For culinary purposes
Amaranth, like other cereal grains such as rice and oats, is prepared by cooking it in a slow simmering liquid, and it can be used in either sweet or savoury dishes. Its seed is much smaller than other types of grains typically found, and its size is comparable to that of a poppy seed at most. Amaranth flour is gluten-free and thus a favoured choice among gluten-free bakers. In addition, amaranth seed can be dried and processed into flour, which can then be used in cooking and baking, particularly in gluten-free recipes.
Taste profile
The flavour of amaranth can be described as nutty, herbaceous, and mildly peppery. It resembles quinoa in that it has a crisp consistency all its own. The nutty flavour of amaranth is heightened when it is toasted or "popped," and the texture becomes slightly crispy.
Amaranth seeds, Image Source: DepositPhotos
Cooking with Amarnath seeds
Cooking amaranth seeds is quite similar to preparing rice.

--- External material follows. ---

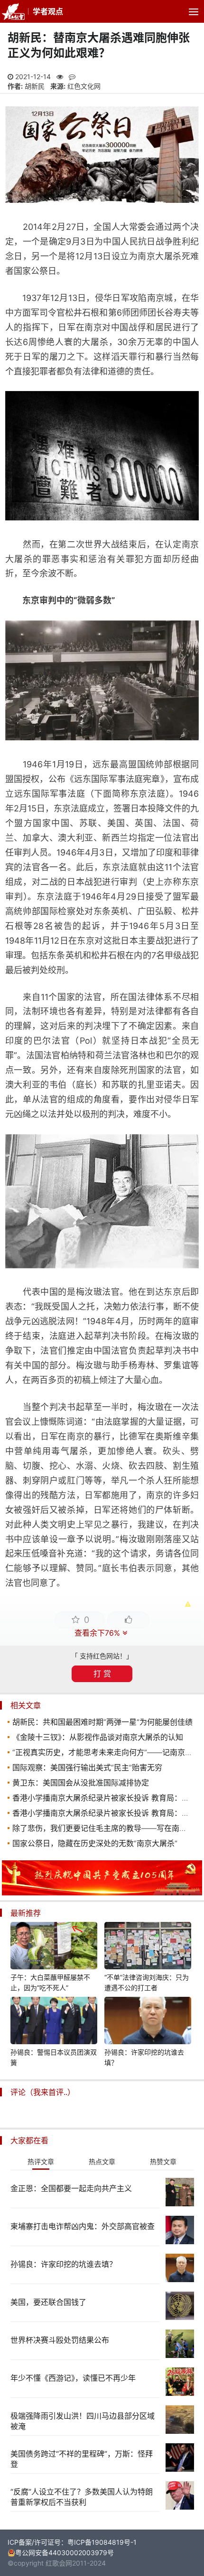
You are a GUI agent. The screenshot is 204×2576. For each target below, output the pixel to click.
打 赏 (102, 1673)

The process involves adding the seeds to boiling water and continuing to cook the until all of the liquid is absorbed. It takes 1 cup of amaranth and 1 1/2 cups of water to make a pilaf, but 2 1/2 cups of water to make a bowl of amaranth cereal. Amaranth can also be popped like popcorn as an additional method of preparation. When you put one tablespoon of raw amaranth seeds in a hot, dry skillet, the amaranth seeds will start to pop in just a few seconds. It is essential to remember that amaranth seeds are relatively small, and despite the popped amaranth will more than double in volume, the popped kernels will still be quite diminutive. The toasted seeds lend a distinct texture to baked items and granola when included in the recipe.
Using Amarnath as a type of flour
It works wonderfully as a thickening in soups and sauces, primarily when used with almond flour, with which it blends pretty well. In gluten-free baking, amaranth flour is a typical substitute for wheat flour. Because of its high density, the recipe should call for no more than one-fourth of the entire weight of flour called for in the dish; otherwise, the baked items will be weighty.